Within-field spatial distribution of stink bug (Hemiptera: Pentatomidae)-induced boll injury in commercial cotton fields of the southeastern United States.

Spatial distribution of boll injury caused by stink bugs to developing cotton (Gossypium hirsutum L.) bolls was studied in five commercial fields (≍22 ha each) in 2011 and 2012 to understand variability in boll injury dynamics within fields. Cotton bolls and stink bugs were sampled weekly from a georeferenced grid of sampling points (one sample per 0.40 ha) in each field, but no samples were taken within 30 m of field edges. The inverse distance weighted interpolation, variogram analysis, and Moran's I were used to describe spatial variability of boll damage within the fields. Boll injury was found to be spatially associated at distances ranging from ≍75 to 275 m with an average distance ≍150 m. An exponential variogram model was selected as the best fitting model to describe the spatial association in four of the five fields. Moran's I indicated that spatial association was significant in three of the five fields. The spread of boll injury from stink bugs was gradual in most fields and always exceeded the treatment threshold during the fourth or fifth week of bloom. Capture of stink bugs using a sweep net was inefficient, strongly suggesting that quantifying boll injury is a better sampling method and predictor of stink bug activity when sampling all but the edges of the field. These data suggest that scouts need to sample boll injury from sample locations separated by at least 150 m to assure independence in the central part of large fields. Second, future researchers who plan to use parametric statistical methods could use a 150-m grid, as opposed to a denser grid that would require greater time and effort.
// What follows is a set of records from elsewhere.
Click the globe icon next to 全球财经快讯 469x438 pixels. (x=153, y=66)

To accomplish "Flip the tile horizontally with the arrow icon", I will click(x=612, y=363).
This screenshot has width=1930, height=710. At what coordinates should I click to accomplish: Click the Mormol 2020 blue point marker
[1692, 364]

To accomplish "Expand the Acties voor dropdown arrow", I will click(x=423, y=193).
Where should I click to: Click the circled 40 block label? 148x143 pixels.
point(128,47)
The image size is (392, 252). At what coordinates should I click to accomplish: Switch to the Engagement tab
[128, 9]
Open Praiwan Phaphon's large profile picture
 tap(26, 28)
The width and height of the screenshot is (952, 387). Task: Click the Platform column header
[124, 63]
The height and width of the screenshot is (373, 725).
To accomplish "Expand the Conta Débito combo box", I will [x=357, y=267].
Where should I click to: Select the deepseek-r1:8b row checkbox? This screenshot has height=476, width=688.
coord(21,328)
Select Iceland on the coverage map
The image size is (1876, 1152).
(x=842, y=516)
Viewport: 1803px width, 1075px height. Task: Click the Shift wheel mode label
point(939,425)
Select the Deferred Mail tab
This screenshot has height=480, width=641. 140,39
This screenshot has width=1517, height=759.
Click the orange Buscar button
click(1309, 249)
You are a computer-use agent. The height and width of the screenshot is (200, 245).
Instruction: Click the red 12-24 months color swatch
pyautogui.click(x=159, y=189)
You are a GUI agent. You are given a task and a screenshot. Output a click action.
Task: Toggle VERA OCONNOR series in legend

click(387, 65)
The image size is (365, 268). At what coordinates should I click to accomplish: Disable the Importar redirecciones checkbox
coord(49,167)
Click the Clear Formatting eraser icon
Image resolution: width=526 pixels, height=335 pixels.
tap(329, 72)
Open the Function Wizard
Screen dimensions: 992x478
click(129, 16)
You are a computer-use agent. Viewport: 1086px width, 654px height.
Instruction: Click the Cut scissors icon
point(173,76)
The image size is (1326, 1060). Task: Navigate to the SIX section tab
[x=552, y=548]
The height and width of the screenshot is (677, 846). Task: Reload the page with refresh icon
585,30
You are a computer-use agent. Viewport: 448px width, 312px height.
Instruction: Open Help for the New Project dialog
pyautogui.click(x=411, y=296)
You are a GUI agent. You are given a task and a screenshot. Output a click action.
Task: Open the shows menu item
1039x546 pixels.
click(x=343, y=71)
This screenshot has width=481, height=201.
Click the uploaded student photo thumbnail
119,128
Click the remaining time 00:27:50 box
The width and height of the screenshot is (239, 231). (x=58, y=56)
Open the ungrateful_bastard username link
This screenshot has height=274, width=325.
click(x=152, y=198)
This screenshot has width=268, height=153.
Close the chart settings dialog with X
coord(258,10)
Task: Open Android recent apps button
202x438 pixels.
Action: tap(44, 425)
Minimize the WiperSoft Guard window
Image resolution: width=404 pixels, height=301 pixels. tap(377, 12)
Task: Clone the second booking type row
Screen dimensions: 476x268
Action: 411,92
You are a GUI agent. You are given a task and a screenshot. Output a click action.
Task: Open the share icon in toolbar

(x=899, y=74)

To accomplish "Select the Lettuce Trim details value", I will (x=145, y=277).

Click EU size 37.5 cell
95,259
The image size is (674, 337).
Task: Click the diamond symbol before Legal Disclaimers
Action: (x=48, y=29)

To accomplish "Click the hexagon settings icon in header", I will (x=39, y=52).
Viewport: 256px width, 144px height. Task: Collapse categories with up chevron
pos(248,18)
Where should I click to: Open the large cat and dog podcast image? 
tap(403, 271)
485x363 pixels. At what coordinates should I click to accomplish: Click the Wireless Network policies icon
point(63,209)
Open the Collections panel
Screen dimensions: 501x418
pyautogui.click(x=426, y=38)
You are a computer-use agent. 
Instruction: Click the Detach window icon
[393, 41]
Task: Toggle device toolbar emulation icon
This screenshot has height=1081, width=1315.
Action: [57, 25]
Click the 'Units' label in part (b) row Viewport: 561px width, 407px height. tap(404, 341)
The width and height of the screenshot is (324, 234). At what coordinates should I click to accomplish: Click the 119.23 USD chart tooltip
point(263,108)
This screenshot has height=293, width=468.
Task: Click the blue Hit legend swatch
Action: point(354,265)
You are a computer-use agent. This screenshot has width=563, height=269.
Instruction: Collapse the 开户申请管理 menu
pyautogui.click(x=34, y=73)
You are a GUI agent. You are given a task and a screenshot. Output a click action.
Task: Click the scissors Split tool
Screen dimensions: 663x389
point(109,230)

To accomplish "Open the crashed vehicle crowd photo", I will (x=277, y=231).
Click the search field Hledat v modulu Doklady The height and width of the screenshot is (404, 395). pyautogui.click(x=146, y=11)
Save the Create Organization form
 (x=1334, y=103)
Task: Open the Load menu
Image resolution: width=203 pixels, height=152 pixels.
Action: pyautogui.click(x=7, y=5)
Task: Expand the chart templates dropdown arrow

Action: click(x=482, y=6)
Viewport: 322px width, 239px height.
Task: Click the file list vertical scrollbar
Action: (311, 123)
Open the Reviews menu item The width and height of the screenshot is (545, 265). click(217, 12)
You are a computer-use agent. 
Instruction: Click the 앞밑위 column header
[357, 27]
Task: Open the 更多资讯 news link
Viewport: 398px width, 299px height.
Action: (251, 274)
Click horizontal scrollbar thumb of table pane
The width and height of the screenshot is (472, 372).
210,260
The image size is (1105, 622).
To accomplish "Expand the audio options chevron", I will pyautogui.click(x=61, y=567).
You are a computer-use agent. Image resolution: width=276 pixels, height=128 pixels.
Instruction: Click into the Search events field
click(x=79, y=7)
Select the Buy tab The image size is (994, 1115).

Influence of planting date on stink bug injury, yield, fiber quality, and economic returns in Georgia cotton.

Phytophagous stink bugs are economically important pests of annual and perennial crops in the southeastern United States. Because of insecticide resistance and risk of secondary pest outbreaks, there is interest in identifying cultural practices that could lead to reduced insecticide applications. The objective of this project was to assess the importance of cotton planting date on stink bug damage to cotton. Unsprayed cotton plots with biweekly planting dates were established at three locations in southern Georgia in each of two crop years. During the bloom cycle, stink bug-induced boll injury was estimated weekly in each plot. Plots were subsequently defoliated, mechanically harvested, and ginned to assess differences in fiber yield and quality attributable to stink bug injury. Results show that the rate of boll damage generally increased more rapidly through the bloom cycle for planting dates in June compared with May. Similarly, estimates of boll damage from June-planted cotton more frequently exceeded the stink bug treatment threshold compared with May-planted cotton. In 2011, mean lint yield and economic returns from May planting dates were significantly greater than June planting dates. In 2012, lint yield and economic returns were greater in plots established in early May compared with later planting dates. Estimates of HVI color + b, a measure of fiber yellowness, were lower in early May-planted cotton compared with June planting. These data show that growers need to be aware of increased stink bug damage potential when planting late.